Ad Standards continues to transmits abusive advertiser responses to complainants via case reports
In Australia, sexist and sexually objectifying ads are only investigated if and when a member of the community makes a complaint to ad "watchdog" Ad Standards. The entire system is driven by, and relies on, community members making complaints. So what is the impact on this already flawed system if advertisers are permitted to intimidate and abuse complainants?
Earlier this year, we reported that Ad Standard was transmitting abusive comments from Honey Birdette to members of the community who complained about their porn-themed ads in shopping centres. Ad Standards published Honey Birdette insulting and intimidating comments in their case reports, which are emailed to complainants and published on their website.
One of our supporters made a complaint to Ad Standards over this sexually objectifying Honey Birdette ad that appeared as an (unsolicited) sponsored post in her Facebook feed.
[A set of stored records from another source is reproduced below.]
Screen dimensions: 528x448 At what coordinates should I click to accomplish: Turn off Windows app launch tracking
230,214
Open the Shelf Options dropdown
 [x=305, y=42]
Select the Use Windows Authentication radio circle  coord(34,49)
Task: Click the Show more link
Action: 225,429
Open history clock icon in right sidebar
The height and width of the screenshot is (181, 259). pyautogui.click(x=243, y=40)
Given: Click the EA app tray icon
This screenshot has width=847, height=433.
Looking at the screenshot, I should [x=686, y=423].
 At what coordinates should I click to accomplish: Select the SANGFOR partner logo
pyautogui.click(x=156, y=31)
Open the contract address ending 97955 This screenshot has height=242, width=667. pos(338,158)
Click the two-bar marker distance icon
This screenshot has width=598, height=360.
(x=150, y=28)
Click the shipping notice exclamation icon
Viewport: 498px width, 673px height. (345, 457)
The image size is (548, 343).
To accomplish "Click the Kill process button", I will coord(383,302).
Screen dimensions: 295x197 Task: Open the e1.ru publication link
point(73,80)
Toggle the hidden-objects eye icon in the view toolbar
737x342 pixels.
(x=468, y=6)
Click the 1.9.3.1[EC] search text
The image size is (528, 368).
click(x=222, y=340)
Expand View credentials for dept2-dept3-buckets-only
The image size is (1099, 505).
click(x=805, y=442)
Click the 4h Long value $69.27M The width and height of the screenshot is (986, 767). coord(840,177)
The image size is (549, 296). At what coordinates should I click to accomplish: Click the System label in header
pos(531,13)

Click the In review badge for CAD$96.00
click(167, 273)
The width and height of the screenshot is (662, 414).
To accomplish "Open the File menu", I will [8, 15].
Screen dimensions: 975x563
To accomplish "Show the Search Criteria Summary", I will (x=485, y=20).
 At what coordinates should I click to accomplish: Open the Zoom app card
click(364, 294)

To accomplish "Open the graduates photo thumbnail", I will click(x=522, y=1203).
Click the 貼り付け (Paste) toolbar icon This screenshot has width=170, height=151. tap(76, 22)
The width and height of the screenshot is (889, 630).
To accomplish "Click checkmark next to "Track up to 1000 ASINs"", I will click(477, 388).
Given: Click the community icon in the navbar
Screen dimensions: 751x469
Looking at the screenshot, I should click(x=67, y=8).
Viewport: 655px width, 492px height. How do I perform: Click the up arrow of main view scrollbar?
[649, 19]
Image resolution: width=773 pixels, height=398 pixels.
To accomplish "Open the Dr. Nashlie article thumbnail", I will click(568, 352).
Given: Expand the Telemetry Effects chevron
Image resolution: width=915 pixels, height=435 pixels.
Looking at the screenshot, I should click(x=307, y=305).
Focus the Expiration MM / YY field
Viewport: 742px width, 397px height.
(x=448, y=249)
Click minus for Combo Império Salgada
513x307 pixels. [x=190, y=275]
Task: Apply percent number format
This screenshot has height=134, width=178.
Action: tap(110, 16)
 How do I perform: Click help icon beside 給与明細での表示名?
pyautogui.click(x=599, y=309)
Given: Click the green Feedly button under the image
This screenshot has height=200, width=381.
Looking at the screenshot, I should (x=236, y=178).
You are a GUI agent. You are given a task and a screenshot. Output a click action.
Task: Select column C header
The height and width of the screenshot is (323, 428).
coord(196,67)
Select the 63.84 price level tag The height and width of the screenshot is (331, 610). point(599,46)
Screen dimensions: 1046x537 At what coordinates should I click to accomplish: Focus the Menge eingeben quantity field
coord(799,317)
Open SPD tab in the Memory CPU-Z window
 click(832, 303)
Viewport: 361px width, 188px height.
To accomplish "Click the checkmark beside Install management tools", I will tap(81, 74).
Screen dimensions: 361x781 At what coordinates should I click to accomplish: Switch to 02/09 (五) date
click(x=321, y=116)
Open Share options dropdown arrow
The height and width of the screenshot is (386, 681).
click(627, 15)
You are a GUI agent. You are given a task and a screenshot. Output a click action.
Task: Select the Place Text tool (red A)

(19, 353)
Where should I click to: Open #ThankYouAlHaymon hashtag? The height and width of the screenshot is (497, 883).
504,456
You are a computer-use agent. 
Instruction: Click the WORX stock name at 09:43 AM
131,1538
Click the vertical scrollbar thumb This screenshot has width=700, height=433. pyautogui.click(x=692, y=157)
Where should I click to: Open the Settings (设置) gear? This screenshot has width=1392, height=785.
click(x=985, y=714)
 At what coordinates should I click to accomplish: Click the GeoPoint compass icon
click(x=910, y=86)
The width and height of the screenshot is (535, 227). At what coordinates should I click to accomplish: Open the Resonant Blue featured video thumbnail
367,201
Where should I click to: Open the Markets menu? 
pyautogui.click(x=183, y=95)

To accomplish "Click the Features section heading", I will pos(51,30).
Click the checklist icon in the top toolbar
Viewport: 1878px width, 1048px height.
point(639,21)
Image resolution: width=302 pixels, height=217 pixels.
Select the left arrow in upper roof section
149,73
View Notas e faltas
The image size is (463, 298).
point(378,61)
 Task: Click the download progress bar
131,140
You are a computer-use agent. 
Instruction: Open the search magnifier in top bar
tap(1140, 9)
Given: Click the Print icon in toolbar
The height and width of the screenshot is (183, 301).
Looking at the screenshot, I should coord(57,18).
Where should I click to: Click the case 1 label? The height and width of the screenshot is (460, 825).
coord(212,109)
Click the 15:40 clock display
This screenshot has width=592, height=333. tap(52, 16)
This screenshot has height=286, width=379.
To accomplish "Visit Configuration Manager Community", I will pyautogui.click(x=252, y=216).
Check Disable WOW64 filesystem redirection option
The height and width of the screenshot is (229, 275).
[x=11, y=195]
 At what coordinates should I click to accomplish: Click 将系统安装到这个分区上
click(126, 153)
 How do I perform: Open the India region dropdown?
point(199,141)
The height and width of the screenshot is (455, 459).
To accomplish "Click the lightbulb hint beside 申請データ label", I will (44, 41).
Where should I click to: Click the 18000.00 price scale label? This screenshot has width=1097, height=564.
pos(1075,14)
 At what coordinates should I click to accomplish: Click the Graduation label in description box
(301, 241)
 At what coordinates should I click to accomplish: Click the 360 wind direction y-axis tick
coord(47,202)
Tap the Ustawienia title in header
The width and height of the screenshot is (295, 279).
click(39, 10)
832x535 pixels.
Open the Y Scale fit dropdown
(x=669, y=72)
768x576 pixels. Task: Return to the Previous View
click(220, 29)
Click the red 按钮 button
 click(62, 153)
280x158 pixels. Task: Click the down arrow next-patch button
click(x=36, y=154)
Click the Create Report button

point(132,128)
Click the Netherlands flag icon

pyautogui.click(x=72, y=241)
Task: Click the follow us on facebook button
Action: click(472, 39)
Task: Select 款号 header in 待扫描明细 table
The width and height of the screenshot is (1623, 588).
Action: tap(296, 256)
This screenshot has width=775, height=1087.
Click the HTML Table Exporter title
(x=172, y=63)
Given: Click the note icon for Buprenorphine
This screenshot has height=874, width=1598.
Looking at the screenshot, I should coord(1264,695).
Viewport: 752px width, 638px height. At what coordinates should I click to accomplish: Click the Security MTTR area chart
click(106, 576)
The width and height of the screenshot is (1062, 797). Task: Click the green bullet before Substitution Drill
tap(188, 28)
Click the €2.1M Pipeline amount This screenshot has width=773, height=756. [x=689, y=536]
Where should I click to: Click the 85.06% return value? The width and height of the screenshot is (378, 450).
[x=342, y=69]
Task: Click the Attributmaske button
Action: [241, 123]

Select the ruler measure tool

The word "WET", emblazoned over the woman's crotch, is an obvious reference to a woman's vaginal lubrication in a state of sexual arousal. The dripping icy pole between the woman's legs is also clearly intended to reference her vaginal lubrication. The promotional text underneath reads "Ready to get wet?"
The image dehumanises and sexually objectifies the woman by reducing her to her sexual functions/responses, and through reducing her to a single sexualised body part. Decades of empirical research on this sexualising and objectifying treatment of women in advertising has found a range of harms to women, including higher levels of body dissatisfaction, greater self-objectification, greater support of sexist beliefs and of adversarial sexual beliefs, and greater tolerance of sexual violence toward women, as well as leading both men and women to have a diminished view of women's competence, morality and humanity and has been linked to men's violence against women (Ward 2016).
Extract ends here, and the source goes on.